Has there ever been such a clear example of a fridging than the existence of poor, beleaguered Amanda Fisher? Introduced as a police officer sent on her own path, determined to untangle the problems spawned by Ash Williams, falling in with the mysterious Ruby…and then all in one fell swoop managing to forget her mission, falling for Ash’s line and falling IN line, becoming a trusted member of his team in less than an episode. Once we got a POV shot of her chest you knew the girl was a goner, and so this episode proved out
Bruce Campbell and Jill Marie Jones deserve all of the credit in the world for their acting here; Campbell, in fact, manages to break through to an entirely different kind of acting, coming off as credibly gross and chilling as Evil Ash. The two of them go through an absolutely brutal fight scene that goes beyond horror into visceral revulsion. You can see all of the hard work they’ve gone through, but the moment is for naught – Amanda is barely a character, her presence barely a footnote in the series. It’s hard to buy Ash’s grief when he’s standing on the same hallowed ground where his beloved Linda is buried.
Speaking of Linda, we get to see her for a second here, and she does a great (read: terrible) job of shocking the hell out of Ash, who holds on to his sanity and survives the workshed once more. Kudos to the actress; the part could not have been more difficult and she aced it.
The nadir of the entire experience centers around Kelly and Pablo and their little encounter with a group of hikers lost in the woods. We all know where this is leading (to three dead hikers) and why it’s happening (because we need a shorthand way to communicate that Kelly and Pablo like each other a lot and they need some outsider to point it out to them), but it’s so unnecessary, a total drag on a plot that was bouncing along just fine without such intervention.

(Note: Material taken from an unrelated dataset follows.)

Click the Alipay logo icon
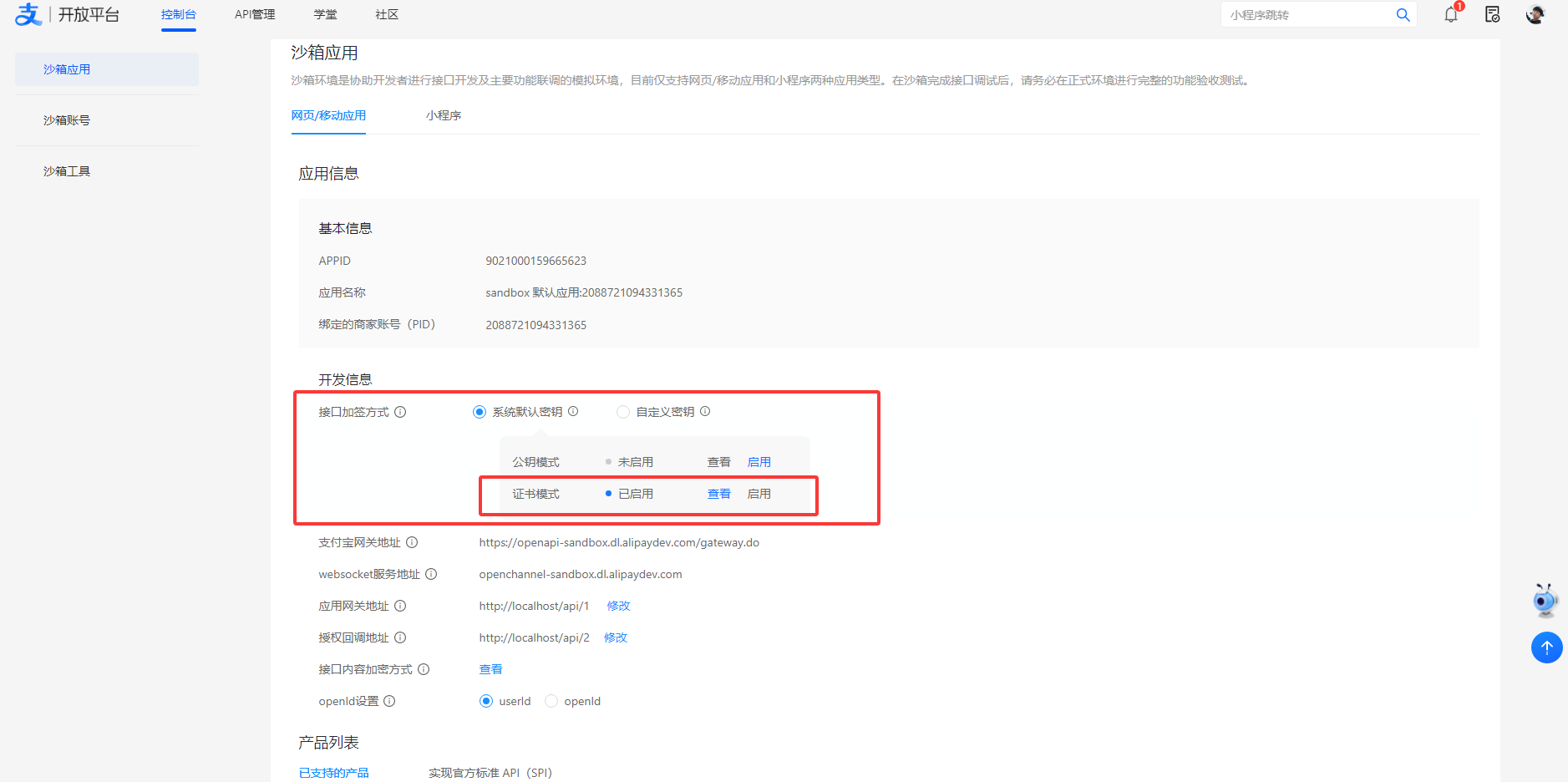coord(28,14)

There needs to be some credit given to the level of brutal horror on display here. Whoever choreographed the fight scene deserves a raise; it’s harrowing, frightening and altogether scary. And yet the stink of fulfilled and wasted potential alike sort of linger over the production. We should have known Amanda far, far better and cared far, far more when she passes away. Instead, we’re left with the hollow feeling of what might have been what ought to have been, and what, tragically, will never be.
This is the show’s best episode due to the lighting, cinematography, fight choreography and the simple fact that they managed to make any of this credible. But in the end how high is the deck stacked against the show finishing spectacularly.

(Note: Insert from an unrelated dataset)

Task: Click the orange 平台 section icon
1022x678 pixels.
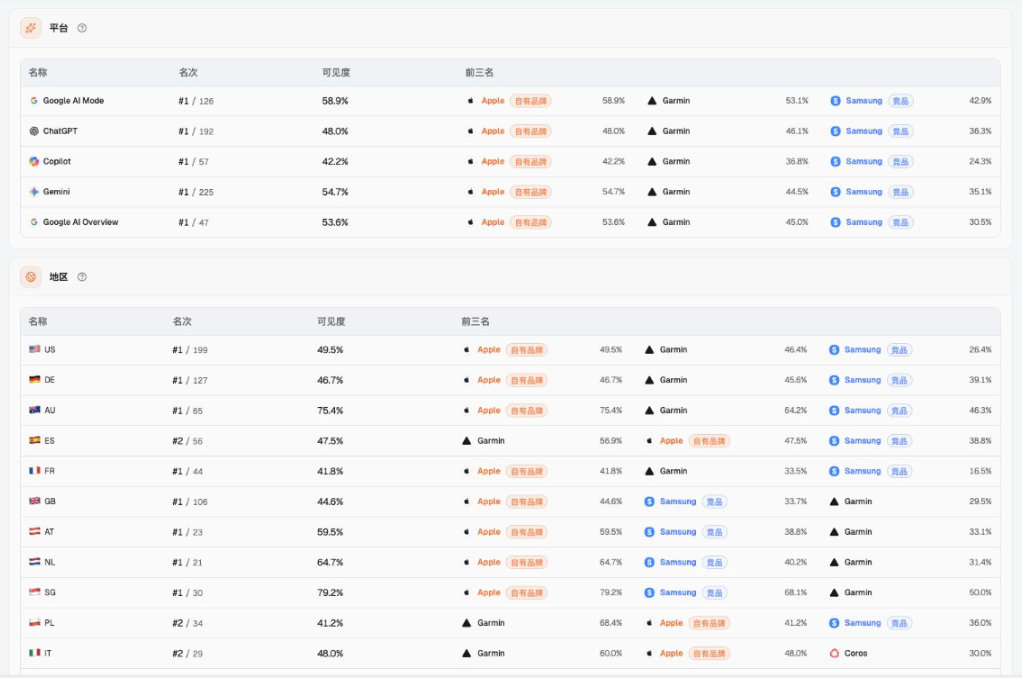Action: click(x=31, y=28)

- This episode was also directed by Tony Tilse.
- The episode was written by previous episode director Michael J. Bassett.
- Big plothole of the week: Half of Linda’s head was lying on the floor in Evil Dead 2 – how did it get back in the vise grip?

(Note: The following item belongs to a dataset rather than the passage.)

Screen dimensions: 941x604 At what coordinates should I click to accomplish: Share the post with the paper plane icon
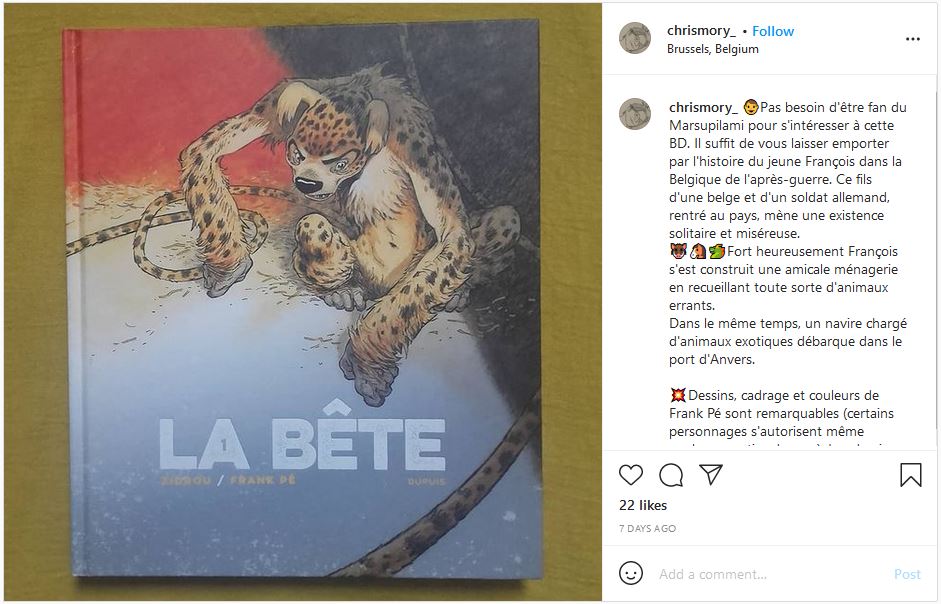pos(711,474)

- Your jukebox soundtrack: “The Two of Us Together” by Don Gibson and Sue Thompson.
- No, the infamous Freddy claw hand does not appear in the workshed. Likely a rights issue.
- Special kudos to the stunt choreographer of this episode. That was some smart, solid work.
- Kelly’s rings say “Lost” in this episode.
- Next Week: Kelly and Pablo try to figure out which Ash is which in “Bound in Flesh!”
Campbell and Jones try their damndest but I just. Don’t care. About Fisher.